If we are to achieve a more equitable, inclusive economic recovery, states need to develop financial assistance policies that support the attainment of high-quality credentials that lead to good jobs and opportunities for further education and training. With this goal in mind and generous support from the Lumina Foundation, National Skills Coalition (NSC) is launching a project to provide technical assistance to states that are ready to develop financial assistance policies to aid in the attainment of high-quality non-degree credentials.
The State Financial Assistance for High-Quality Non-Degree Credentials Initiative (SFA Initiative) builds on NSC’s work to help states develop and adopt consensus quality criteria for non-degree credentials and related state policies to increase the attainment of such credentials. A quality framework can help states determine which pathways are most promising for its residents and how to invest valuable state resources—including investments in state financial assistance. NSC has supported state policy academies—including one currently—during which cross-agency teams work toward developing and adopting these quality standards and identifying policies to increase equitable attainment of high-quality non-degree credentials.

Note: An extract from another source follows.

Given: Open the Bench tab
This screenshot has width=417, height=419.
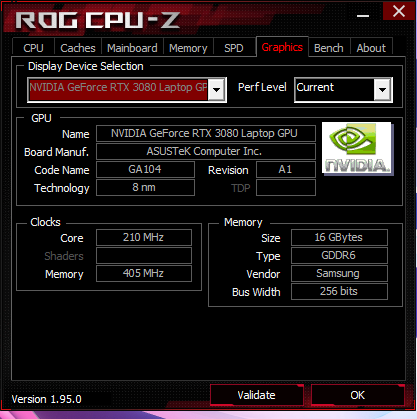Looking at the screenshot, I should [x=329, y=48].
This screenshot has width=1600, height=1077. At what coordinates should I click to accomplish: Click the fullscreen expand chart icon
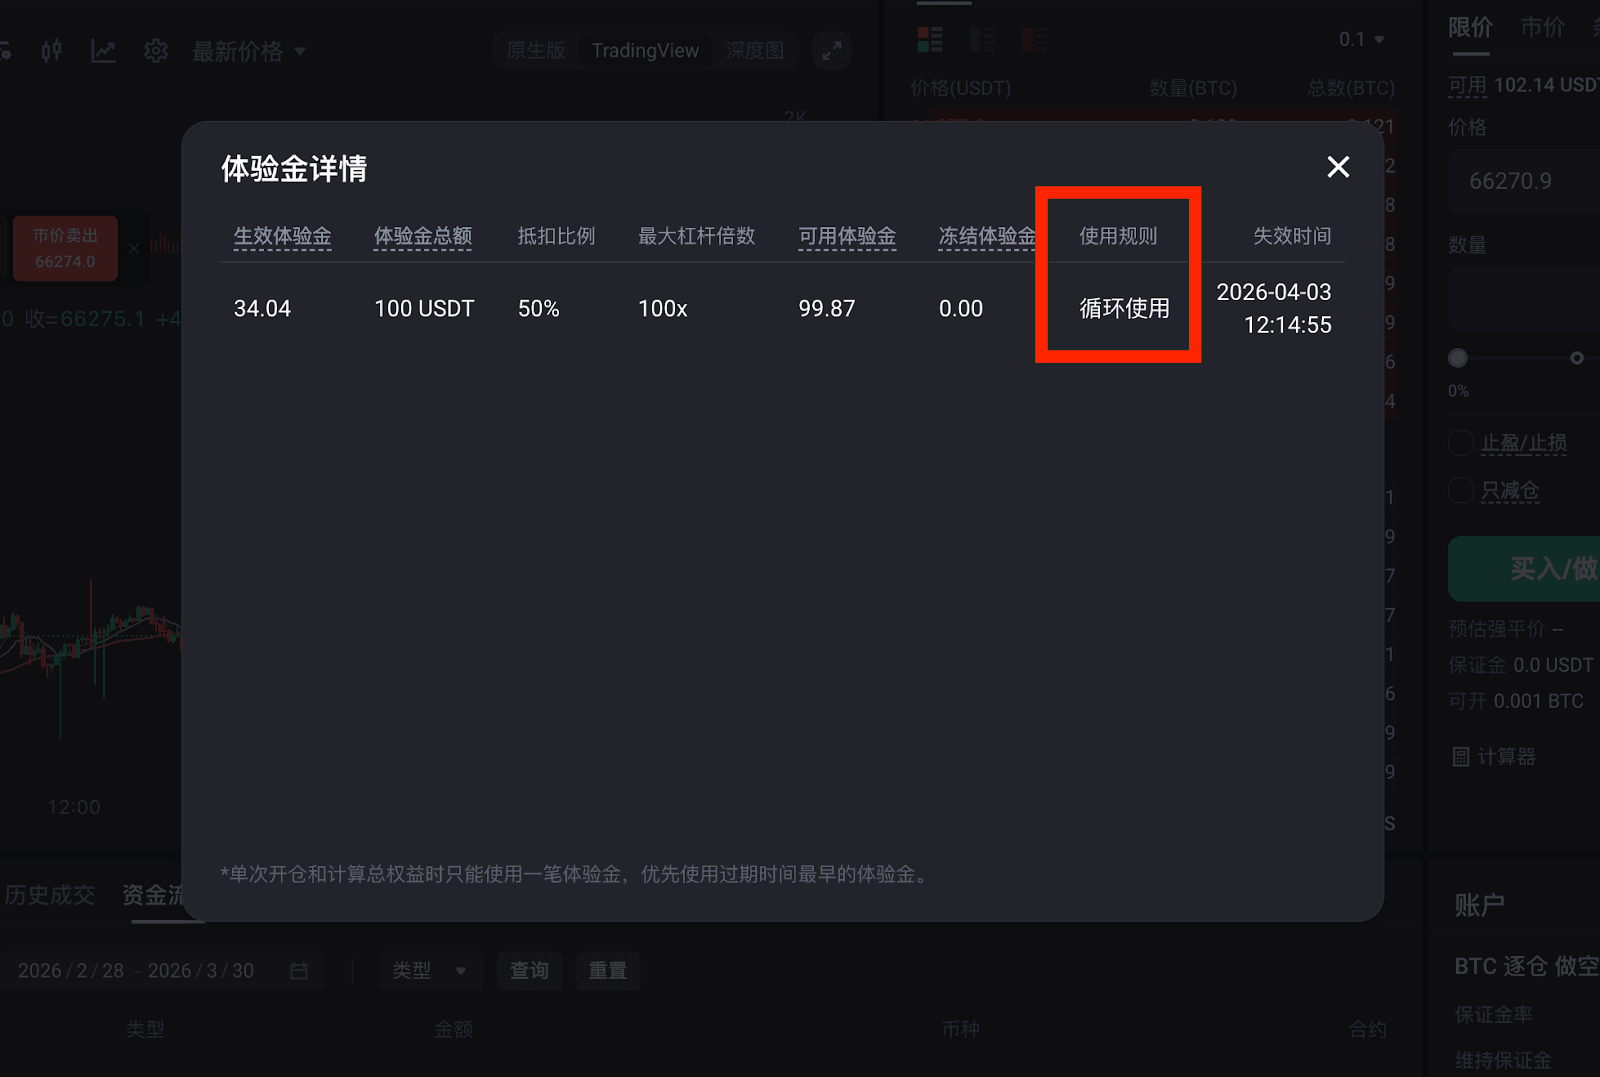pyautogui.click(x=832, y=51)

The SFA Initiative will help three state teams from Arkansas, Michigan, and Minnesota make non-degree programs that promote racially equitable outcomes in postsecondary credential attainment and the labor market more accessible to working adults. Our technical assistance will support states in identifying avenues for developing new or expanding existing sources of financial assistance specifically for high-quality non-degree credentials—meaning those that provide individuals with the means to equitably achieve their informed employment and educational goals, and which are associated with valid, reliable, and transparent evidence that they satisfy the criteria that constitute quality.

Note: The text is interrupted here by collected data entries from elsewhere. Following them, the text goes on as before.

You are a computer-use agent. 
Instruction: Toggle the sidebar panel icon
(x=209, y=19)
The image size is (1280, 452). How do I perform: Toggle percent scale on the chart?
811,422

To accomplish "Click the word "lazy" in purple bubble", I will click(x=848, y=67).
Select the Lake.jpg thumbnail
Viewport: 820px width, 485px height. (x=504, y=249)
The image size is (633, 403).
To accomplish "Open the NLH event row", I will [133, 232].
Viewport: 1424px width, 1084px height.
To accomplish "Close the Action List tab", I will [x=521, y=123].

NSC will support states in considering how a quality framework for non-degree credentials might inform a corresponding financial assistance program or investment. We will also draw on the expertise of peer mentor states, such as Virginia, which have implemented financial aid programs in conjunction with quality criteria for non-degree credentials, to provide targeted support to participating state teams.

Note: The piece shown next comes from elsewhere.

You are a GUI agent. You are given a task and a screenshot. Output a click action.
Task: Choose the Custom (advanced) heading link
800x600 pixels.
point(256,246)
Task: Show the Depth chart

Another area of focus will include states’ collection, disaggregation, and sharing of data describing access to and outcomes of students who receive financial assistance for non-degree credentials—a critical accountability measure for achieving quality and equity goals. NSC will also provide opportunities for initiative states to engage in peer learning with each other and support them in the engagement of key stakeholders to ensure a diverse range of perspectives are considered in policy decisions.
State teams are led by each state’s community college system/association, with membership consisting of leaders from the state higher education agency, the labor or workforce agency, as well as departments of commerce, treasury, technology, and information systems, community college representatives, and community-based organizations. The initiative will conclude in June 2023.